Eva Belle (Hulling) Klipsch
Paul met Eva Belle Hulling in 1928 when he visited his mother, on his way from New York State to take his new job in Chili, South America. Belle’s family lived directly across the street in El Paso, on Montana Avenue. He saw her on the front porch, and apparently it was love at first sight. Paul wanted her to accompany him to Chili, but her father (stepfather Mr. Quaid most likely) had a problem with that, particularly in view of the fact that Paul had yet to establish living quarters down there.
Paul left alone, established quarters, and sent for Belle. Mr. Quaid was a Mason, as was Paul. Belle was accompanied by Masons on a freighter to Chili for “protection”. Upon arrival, Paul ferried out to the ship and they were married on board by Captain Renault. It was at Latitude 20-17 S / Longitude 70-17 W. While in Chili for 3 years, it appears that Belle had a job. I currently don’t know what that was. We have Paul’s home movie, A Vacation in Bolivia, taken in 1929. It is likely a belated honeymoon.
When they returned to the US in 1931, they arrived on the East Coast (probably NYC) and drove to El Paso! It took about a week. There they found that the El Paso bank had folded with all of the money they had been sending home. Soon “they” decided that Paul should go back to school for a graduate degree.

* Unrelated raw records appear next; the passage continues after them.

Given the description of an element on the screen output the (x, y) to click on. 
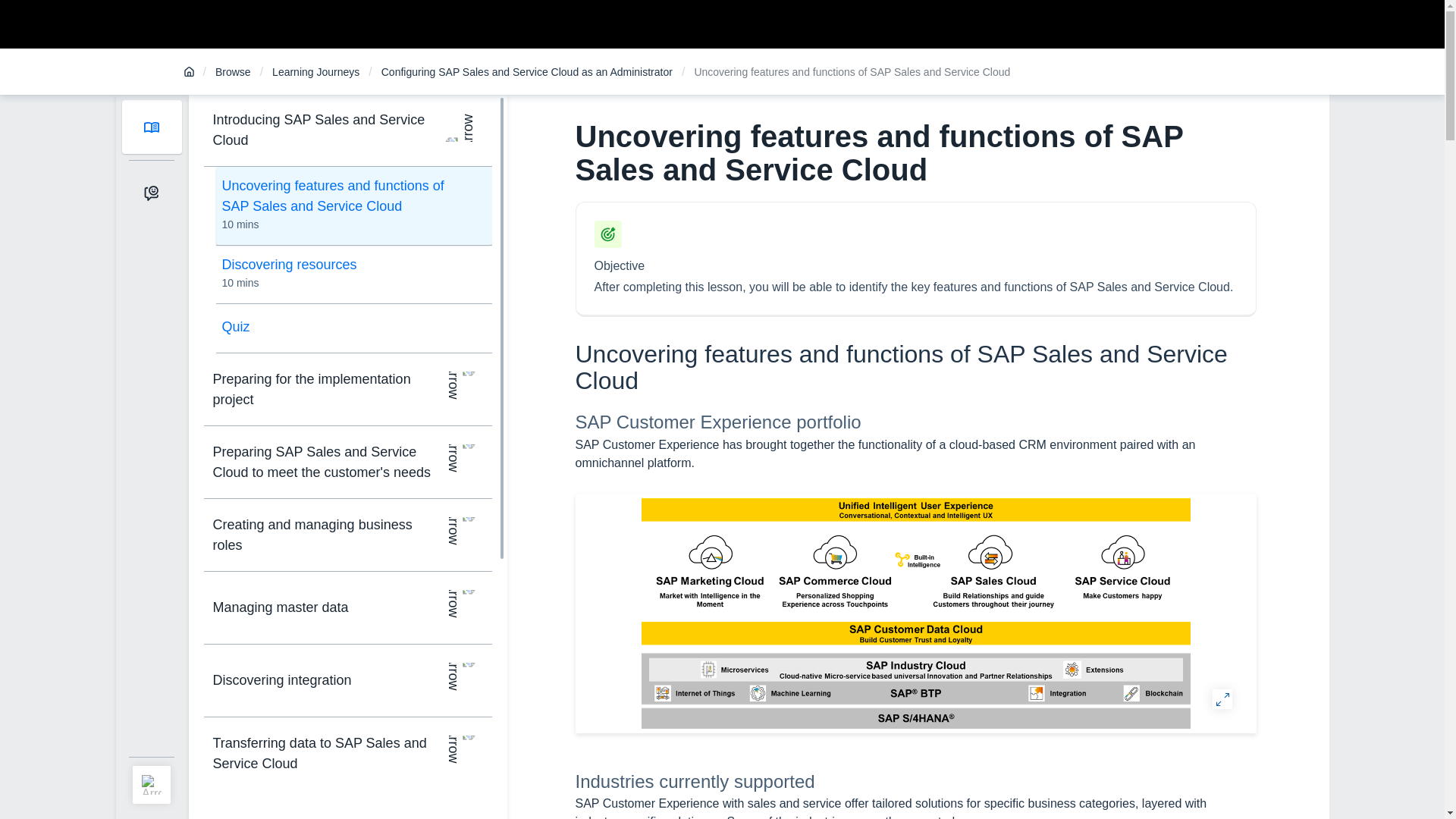
Learning Journeys (315, 72)
Browse (232, 72)
Browse (232, 72)
Quiz (351, 272)
Configuring SAP Sales and Service Cloud as an Administrator (351, 326)
Configuring SAP Sales and Service Cloud as an Administrator (526, 72)
Learning Journeys (526, 72)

During this time Paul would develop film, both prints and 16mm film. Belle would call out the time from outside of the darkroom.
After graduate school Paul took a job in Houston in the oil prospecting industry. It was during these years (1934 – 1939) that they went to an audio presentation put on by Bell Telephone in Houston (a Dr. Perrine, I believe). Paul got the bug big time, and Belle told him he could set up shop in the spare bedroom. The first K-horn prototype (X-1) was created there.

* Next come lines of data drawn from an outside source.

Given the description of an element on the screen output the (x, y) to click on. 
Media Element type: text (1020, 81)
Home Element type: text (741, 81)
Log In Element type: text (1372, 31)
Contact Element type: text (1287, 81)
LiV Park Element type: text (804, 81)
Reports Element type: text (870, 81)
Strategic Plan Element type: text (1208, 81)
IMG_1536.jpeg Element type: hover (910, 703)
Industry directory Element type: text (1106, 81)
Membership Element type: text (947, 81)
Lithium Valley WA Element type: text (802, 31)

I have seen accounting logbook entries to the effect: “Borrowed $5.00 from Belle”, followed shortly by “Paid back Belle $5.00”. Paul did not take a salary until 1962 or 3. Belle’s teaching salary (Hope school district) has always been proposed as their main source of sustenance after the war. However, it is apparent that Belle and her sister Bettie were heirs to some amount of Texas ranch land. This may have contributed significantly in the early years to keep Klipsch & Associates afloat. Certainly Paul’s mother’s estate did so in 1958.
Belle accompanied Paul to many if not most trade shows during the 50’s. We have several photos of her at these events. Belle was “acting secretary” to Paul, although I am not certain when this began. It was likely after Nan Taylor, who was there most of the 50’s and until at least the early 60’s. Belle belonged to the D.A.R. She died in January 1976.